__Selected passage__
We tested the generality of relationships between toxin abundance and evolution by combining results from the present study with those of three recent investigations that reported relative toxin abundances [42, 129, 130]. For each protein class, sequences greater than 150 base pairs were codon-aligned using Geneious (v. 8.0.5), with each alignment inspected manually for quality. Signal peptides were detected by comparison with published and annotated homologs and were removed. A tree for each protein alignment was then computed using RAXML with the GTRCAT model [131]. The free-ratio model implemented in codeml was then used to estimate evolutionary rates along all branches of each tree. As we were interested in only the most recent evolutionary events, for each protein we considered only the branch leading up to each leaf in the tree. We then removed any extreme values from the data set (dN/dS > 3), which typically resulted from a near total lack of synonymous substitutions occurring along some branches, and averaged both the evolutionary rates and expression levels in each class. We also computed a correlation between relative transcript abundance within a toxin class and its evolutionary rate using values previously reported for the king cobra genome project [43].

Detecting positive selection in Protobothrops

In order to determine whether the increased evolutionary rates were due to relaxed or to positive selection, we added publicly available Protobothrops sequences for genes showing evidence of accelerated evolution (dn/ds = 1). We found additional data for C-type lectins, PLA2s, metalloproteases, and serine proteases. Sequence alignments were tested for the presence of recombination breakpoints and partitioned using SBP, and then tested for positive or diversifying selection using PARRIS and MEME algorithms implemented on the DataMonkey server [132136].

__What to work on__
a) In the toxin evolution methods passage, what dN/dS cutoff was used to remove extreme values from the data set?
b) Extend the toxin evolution methods passage past its final sentence with a few more sentences in the same style.

__Source material__
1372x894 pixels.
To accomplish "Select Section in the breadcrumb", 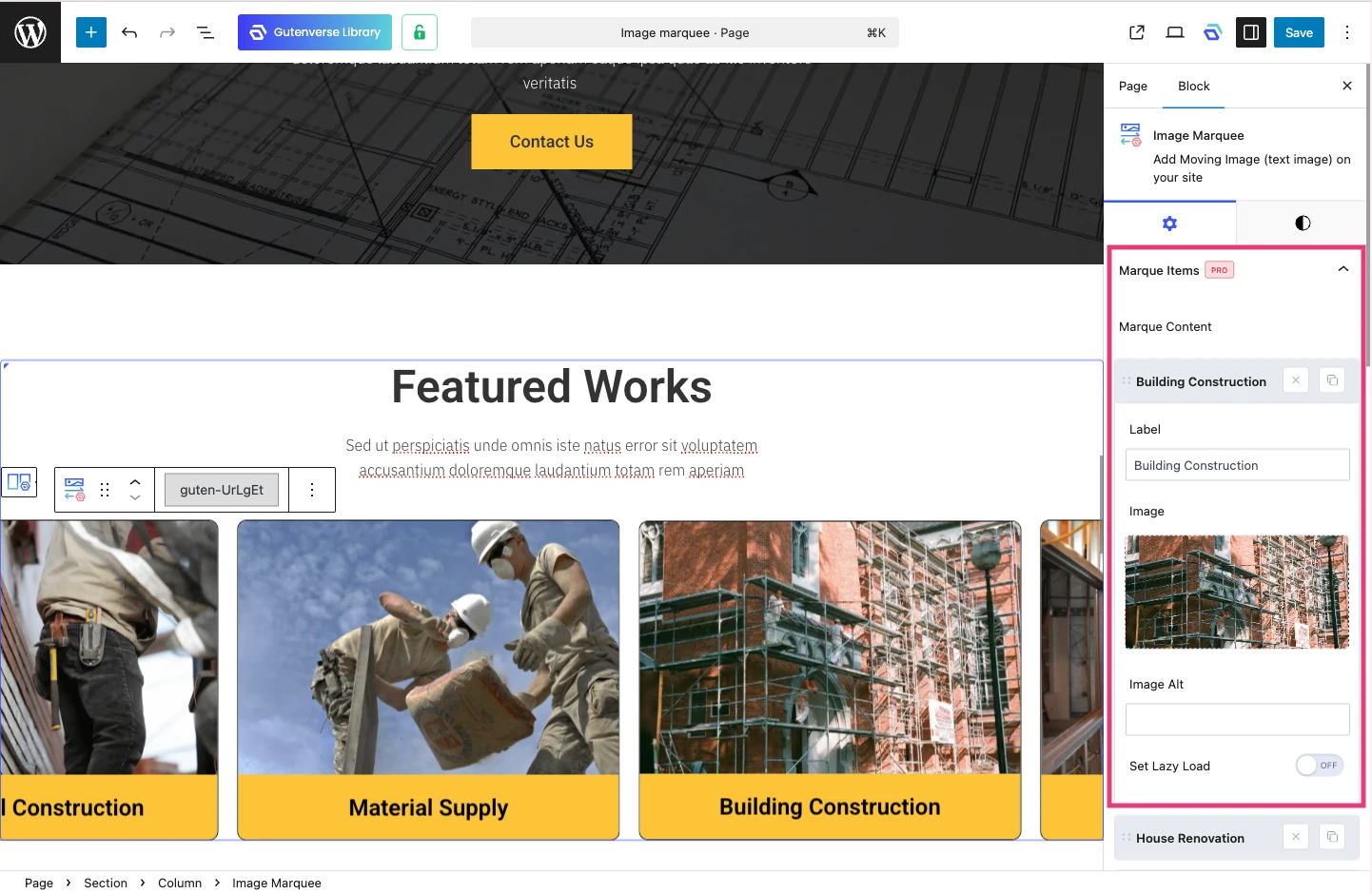I will click(x=106, y=883).
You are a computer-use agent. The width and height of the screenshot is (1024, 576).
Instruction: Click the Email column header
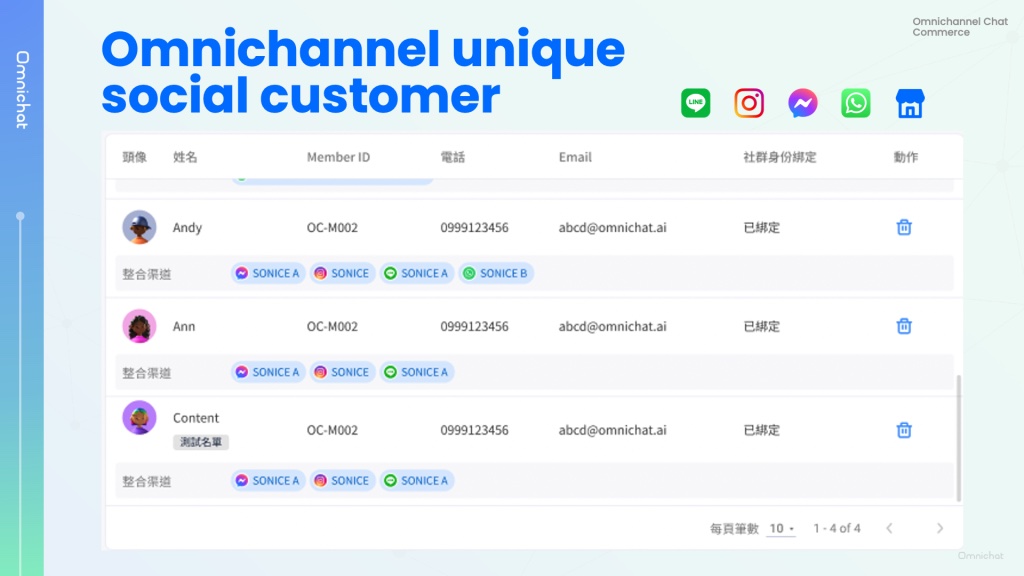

__Responses by item number__
a) Values with dN/dS greater than 3 were removed.

b)
Protein identification

Acquisition of mass spectrometric data employed a Waters MassLynx v4.0. Chromatographic data was processed using Waters Progenesis QI for Proteomics for mass correction (using acquired lock mass data), alignment, normalization, isotope grouping, peak picking, and ion drift separation, using default values. For peptide identification, files of fragmentation spectra (~330,000 spectra), generated only from monoisotopic precursors, were exported in mgf format for analysis using Mascot (version 2.4), and Proteome Discoverer (version 1.2, using Sequest). Search parameters for both algorithms were: a maximum of two missed cleavages, with precursor and fragment mass tolerance set to 20 ppm and 0.3 Da, respectively. Carboxyamidomethylation of cysteine was set as a fixed modification, while methionine oxidation, asparagine and glutamine deamidation, and N-terminal acetylation were set as variable modifications for tryptic and chymotryptic digests. Asparagine and glutamine deamidation and formylation of peptide N-termini were set as variable modifications for formic acid digests. Reagents used for sequencing (trypsin, R and K; chymotrypsin, F, L, W, and Y; formic acid, D and M) were specified in each case.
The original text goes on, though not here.